This study aims to test the adaptive market hypothesis by using the myopic behavior of investors as a new proxy. The data have been taken from New York Stock Exchange from December 1994 to December 2020. Following this collection of data, the companies’ stock prices were distributed into six different portfolios based on size, investment, a book-to-market value, and operating profit. Ordinal logistic regression was used to calculate the probability of recovery of losses after experiencing a decline in the market. As part of the robustness analysis, this study replaces the Sharpe ratio with a Lower Partial Moment ratio. Most of the results for the Sharpe ratio and Lower Partial Moment ratio are similar. During 1995–1999, 2002–2006, and 2010–2020, the investors have not shown myopic behavior towards losses, but from 2000–2001 and 2007–2009 the investors exhibited myopic characteristics. Furthermore, as investors move between myopic and non-myopic loss aversion, the study reports that the US market is both efficient and inefficient at various points in time, following the adaptive market hypothesis.

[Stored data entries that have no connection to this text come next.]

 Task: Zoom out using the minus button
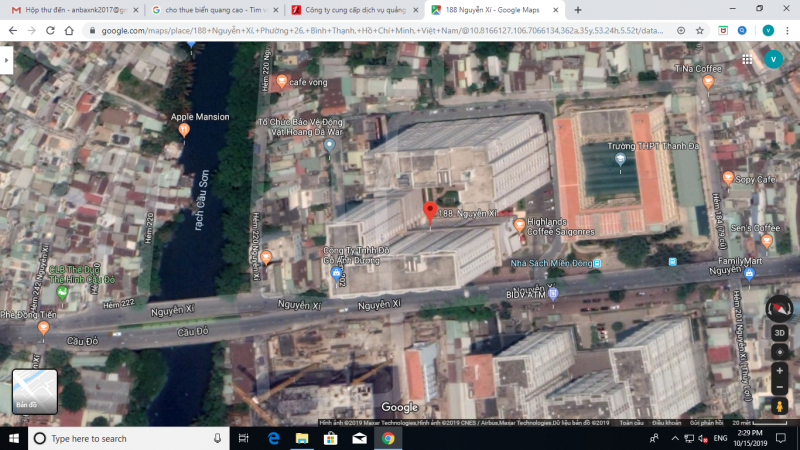click(x=779, y=387)
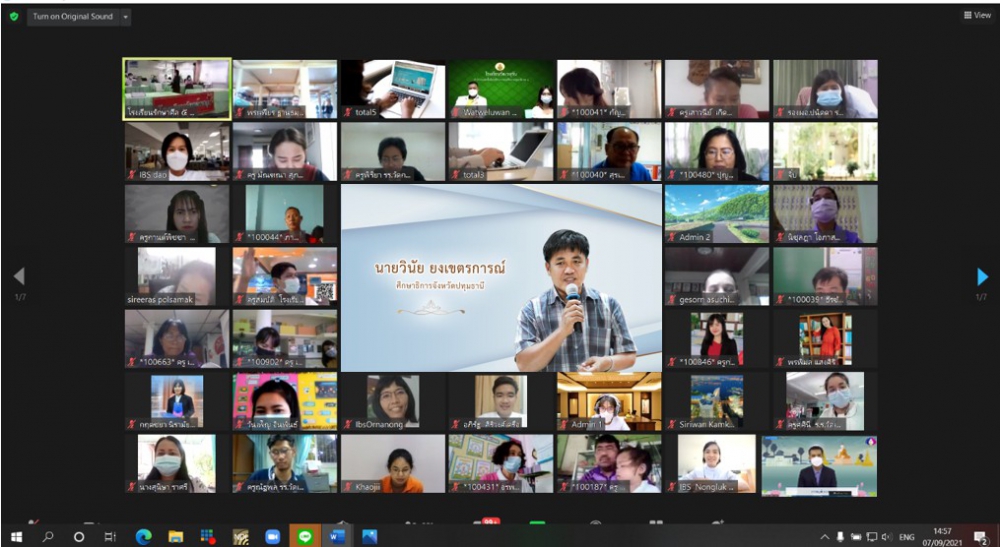The height and width of the screenshot is (547, 1000).
Task: Show hidden system tray icons
Action: [824, 537]

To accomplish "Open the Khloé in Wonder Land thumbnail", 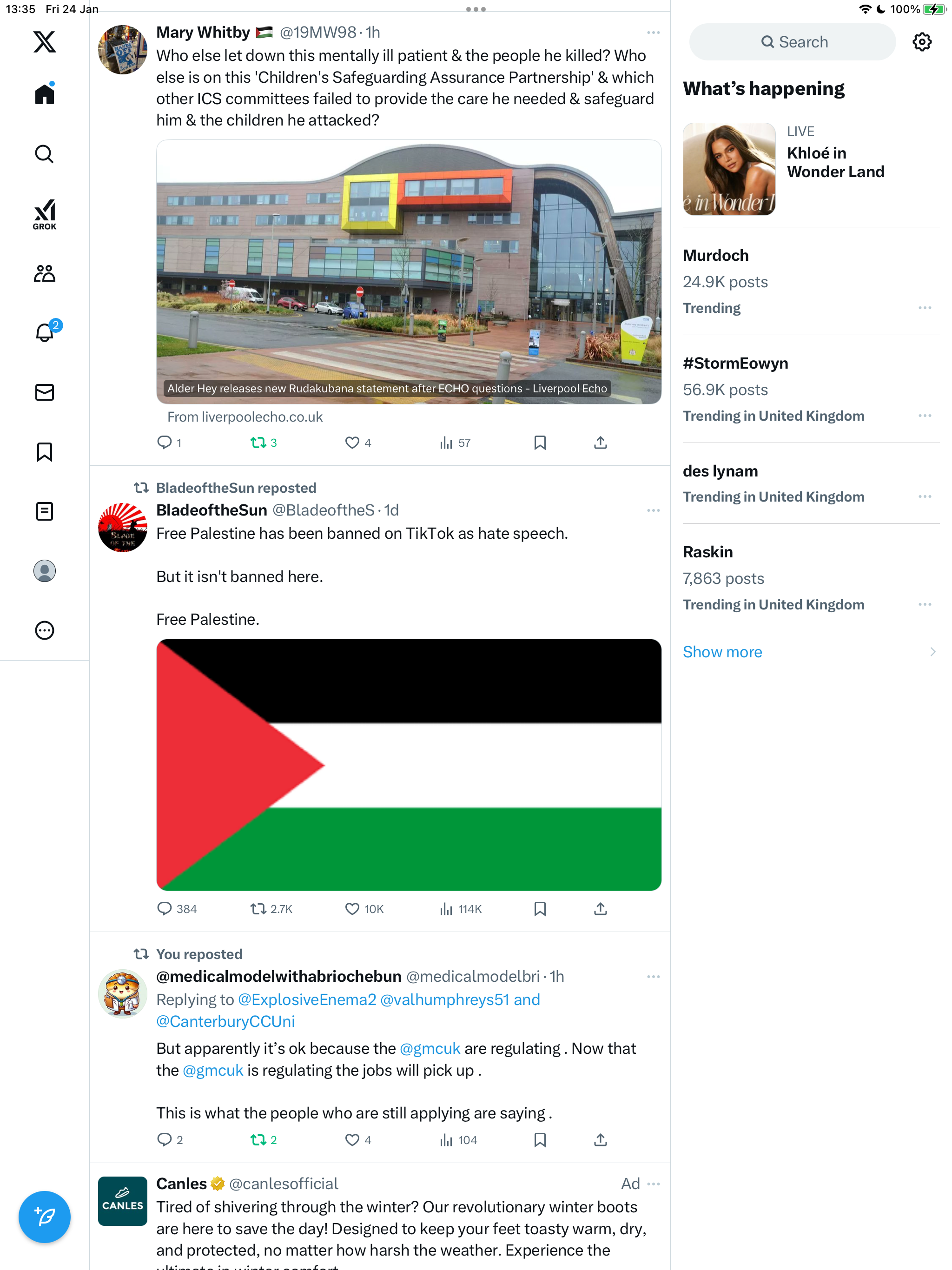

Thus, such a finding could act as a basis for future investment models by adapting traditional models or by building and contributing to the development of new ones.

Suggested Citation

  • Umara Noreen & Attayah Shafique & Usman Ayub & Syed Kashif Saeed, 2022. "Does the Adaptive Market Hypothesis Reconcile the Behavioral Finance and the Efficient Market Hypothesis?," Risks, MDPI, vol. 10(9), pages 1-14, August.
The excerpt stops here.